4. Het beroep van belanghebbende is gegrond. Niet in geschil is dat het belastbaar inkomen in dat geval dient te worden verminderd tot ƒ 37.592,-.
proceskosten:
Belanghebbendes proceskosten zijn in overeenstemming met de Algemene wet bestuurs-recht te berekenen op 2 × € 322 × 1 ofwel € 644,-.
beslissing:
Het Gerechtshof
- vernietigt de uitspraak waarvan beroep;
- vermindert de aanslag tot een berekend naar een belastbaar inkomen van € 17.058,51 (ƒ 37.592,-);
- veroordeelt de Inspecteur in de proceskosten van belanghebbende voor een bedrag van € 644,- (ƒ 1.420,-), te vergoeden door de Staat der Nederlanden;
- gelast de Inspecteur aan belanghebbende het door zijn gestorte griffierecht van € 27,23 (ƒ 60,-) te vergoeden.

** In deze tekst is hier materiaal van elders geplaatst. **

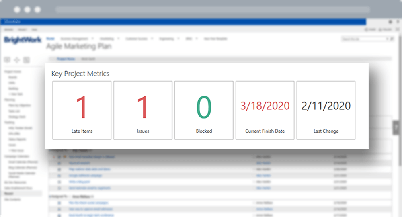This screenshot has height=217, width=402.
Task: Click the Home link in top navigation
Action: (x=50, y=39)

Aldus gedaan en in het openbaar uitgesproken op 18 april 2002 door mr. Matthijssen, raadsheer, lid van de vierde enkelvoudige belastingkamer, in tegenwoordigheid van mr. Egberts als griffier.
Waarvan opgemaakt dit proces-verbaal.
De griffier, Het lid van de voormelde kamer,
(J.L.M. Egberts) (T.J. Matthijssen)
Afschriften zijn aangetekend per post verzonden op 3 mei 2002
Tegen deze mondelinge uitspraak is geen beroep in cassatie mogelijk; dat kan alleen tegen een schriftelijke uitspraak van het gerechtshof. Ieder van de partijen kan binnen vier weken na de verzenddatum van dit proces-verbaal het gerechtshof verzoeken de mondelinge uitspraak te vervangen door een schriftelijke. De vervanging van een mondelinge uitspraak door een schriftelijke strekt ertoe de mondelinge uitspraak in een andere vorm vast te leggen. Bij de vervanging van een mondelinge uitspraak mag het gerechtshof de gedane uitspraak niet aan een heroverweging onderwerpen.
De partij die om een vervangende schriftelijke uitspraak verzoekt is hiervoor griffierecht verschuldigd en krijgt daarover bericht van de griffier. Het griffierecht dat de belanghebbende betaalt ter verkrijging van een schriftelijke uitspraak, komt in mindering op het griffierecht dat de griffier van de Hoge Raad zal heffen als de belanghebbende beroep in cassatie instelt.